In an exit interview with The Financial Times (paywalled), former Disney CEO Bob Iger says the company seriously considered buying Twitter, explored a potential merger with Apple, and pursued the James Bond franchise during his tenure. The Verge reports: According to Iger, Disney came close to buying Twitter from co-founder Jack Dorsey "at a very attractive price," sometime prior to Elon Musk buying the social media platform in 2022 and changing its name to X. Iger had plans to turn Twitter into a global distribution platform for Disney, but walked away on the morning of the deal over concerns that it would be "a horrible distraction."

Disney was also at one point involved in early conversations regarding a potential merger with Apple, something Iger thinks would have been "truly transformational." In the end, Iger says these conversations "never went anywhere," and that "Apple didn't show that much interest." The two companies have a mixed history -- Iger was an Apple board member from 2011 to 2019, and notably a driving force behind Disney acquiring Pixar in 2006, which was led by Apple co-founder Steve Jobs at the time. According to Iger, his first call with Jobs resulted in an almost immediate deal to put Disney content on the first video iPod. "All of a sudden, I'm now someone Steve likes and respects," Iger told The Financial Times. "The old Disney that he knew was lumbering in terms of bureaucracy. And so he thought, this is a new day."

The Pixar acquisition spurred Iger to find more companies to bring under Disney's wing, though not every attempt was successful. "We felt unstoppable.

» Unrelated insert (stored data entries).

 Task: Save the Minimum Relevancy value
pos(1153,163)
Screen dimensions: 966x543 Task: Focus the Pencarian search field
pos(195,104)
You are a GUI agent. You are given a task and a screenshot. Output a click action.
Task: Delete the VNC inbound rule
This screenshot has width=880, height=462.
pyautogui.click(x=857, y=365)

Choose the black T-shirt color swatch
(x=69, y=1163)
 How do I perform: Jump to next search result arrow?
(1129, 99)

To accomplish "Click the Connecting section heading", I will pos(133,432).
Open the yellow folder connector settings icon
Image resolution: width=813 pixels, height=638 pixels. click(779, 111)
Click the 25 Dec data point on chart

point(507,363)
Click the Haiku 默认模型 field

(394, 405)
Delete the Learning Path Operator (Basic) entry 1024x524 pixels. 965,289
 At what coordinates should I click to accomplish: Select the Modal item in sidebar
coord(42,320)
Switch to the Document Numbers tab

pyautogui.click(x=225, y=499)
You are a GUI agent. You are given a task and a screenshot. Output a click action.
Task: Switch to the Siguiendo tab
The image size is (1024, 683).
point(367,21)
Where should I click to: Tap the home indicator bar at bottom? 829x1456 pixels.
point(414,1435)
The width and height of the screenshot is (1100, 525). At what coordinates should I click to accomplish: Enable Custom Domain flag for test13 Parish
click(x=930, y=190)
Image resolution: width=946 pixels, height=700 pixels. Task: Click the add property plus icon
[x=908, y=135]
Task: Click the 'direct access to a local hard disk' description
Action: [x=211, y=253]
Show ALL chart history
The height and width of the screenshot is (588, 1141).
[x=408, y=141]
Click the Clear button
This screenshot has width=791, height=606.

We put together a list of acquisition targets," said Iger. "Marvel was one, Star Wars was another, James Bond was one. We had a list and I figured let's just tick them off and buy them all." Iger provides no details about Disney's attempt to buy the James Bond franchise, but we know it obviously failed -- Amazon bought the 007 distribution rights when it acquired MGM in 2022, and later paid more than $1 billion to take full creative control of the franchise in February 2025.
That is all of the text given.